Stated exercise: Reproduce the stretch of the listing from the line containing "Task: Click the reg-suit red checkmark logo" through the line containing "will (324, 393)." as a numbered list, leaving out blank lines.
— start Record set —
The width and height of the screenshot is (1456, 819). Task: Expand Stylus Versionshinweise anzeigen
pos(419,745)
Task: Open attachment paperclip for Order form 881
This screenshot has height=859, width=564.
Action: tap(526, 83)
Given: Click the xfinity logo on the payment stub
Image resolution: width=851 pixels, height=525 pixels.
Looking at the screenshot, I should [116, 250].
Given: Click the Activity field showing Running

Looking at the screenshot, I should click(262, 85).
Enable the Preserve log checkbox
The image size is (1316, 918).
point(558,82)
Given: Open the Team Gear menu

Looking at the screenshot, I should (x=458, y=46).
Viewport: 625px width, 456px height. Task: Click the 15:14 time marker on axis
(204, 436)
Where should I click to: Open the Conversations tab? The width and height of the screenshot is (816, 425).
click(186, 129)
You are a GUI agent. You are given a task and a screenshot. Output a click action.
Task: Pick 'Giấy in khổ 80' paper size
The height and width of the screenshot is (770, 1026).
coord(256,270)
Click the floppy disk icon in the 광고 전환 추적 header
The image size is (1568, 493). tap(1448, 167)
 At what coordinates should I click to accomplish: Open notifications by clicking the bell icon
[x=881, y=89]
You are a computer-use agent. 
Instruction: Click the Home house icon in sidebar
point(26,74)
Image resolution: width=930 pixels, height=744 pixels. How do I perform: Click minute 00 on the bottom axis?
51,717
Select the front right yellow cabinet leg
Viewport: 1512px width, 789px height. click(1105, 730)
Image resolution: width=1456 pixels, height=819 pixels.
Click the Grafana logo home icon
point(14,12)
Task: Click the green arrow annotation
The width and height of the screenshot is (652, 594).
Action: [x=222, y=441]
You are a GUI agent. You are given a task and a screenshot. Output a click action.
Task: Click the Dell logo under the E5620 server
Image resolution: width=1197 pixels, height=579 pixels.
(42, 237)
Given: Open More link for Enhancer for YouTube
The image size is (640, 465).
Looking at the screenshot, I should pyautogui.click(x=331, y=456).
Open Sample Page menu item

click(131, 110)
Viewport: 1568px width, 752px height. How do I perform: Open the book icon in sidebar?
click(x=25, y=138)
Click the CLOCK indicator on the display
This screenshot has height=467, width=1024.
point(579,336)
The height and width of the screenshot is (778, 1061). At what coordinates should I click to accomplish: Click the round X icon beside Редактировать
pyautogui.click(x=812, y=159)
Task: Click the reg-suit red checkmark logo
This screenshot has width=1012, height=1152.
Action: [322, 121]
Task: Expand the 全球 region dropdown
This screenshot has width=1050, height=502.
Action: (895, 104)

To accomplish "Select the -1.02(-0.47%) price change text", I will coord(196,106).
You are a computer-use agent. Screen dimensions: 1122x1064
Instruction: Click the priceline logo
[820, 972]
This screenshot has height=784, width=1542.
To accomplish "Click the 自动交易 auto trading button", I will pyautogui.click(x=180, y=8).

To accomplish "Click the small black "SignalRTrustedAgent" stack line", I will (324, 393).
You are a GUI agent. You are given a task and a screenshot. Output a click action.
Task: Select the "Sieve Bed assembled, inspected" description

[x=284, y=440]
— end Record set —
Expected answer:
1. Task: Click the reg-suit red checkmark logo
2. This screenshot has width=1012, height=1152.
3. Action: [322, 121]
4. Task: Expand the 全球 region dropdown
5. This screenshot has width=1050, height=502.
6. Action: (895, 104)
7. To accomplish "Select the -1.02(-0.47%) price change text", I will coord(196,106).
8. You are a computer-use agent. Screen dimensions: 1122x1064
9. Instruction: Click the priceline logo
10. [820, 972]
11. This screenshot has height=784, width=1542.
12. To accomplish "Click the 自动交易 auto trading button", I will pyautogui.click(x=180, y=8).
13. To accomplish "Click the small black "SignalRTrustedAgent" stack line", I will (324, 393).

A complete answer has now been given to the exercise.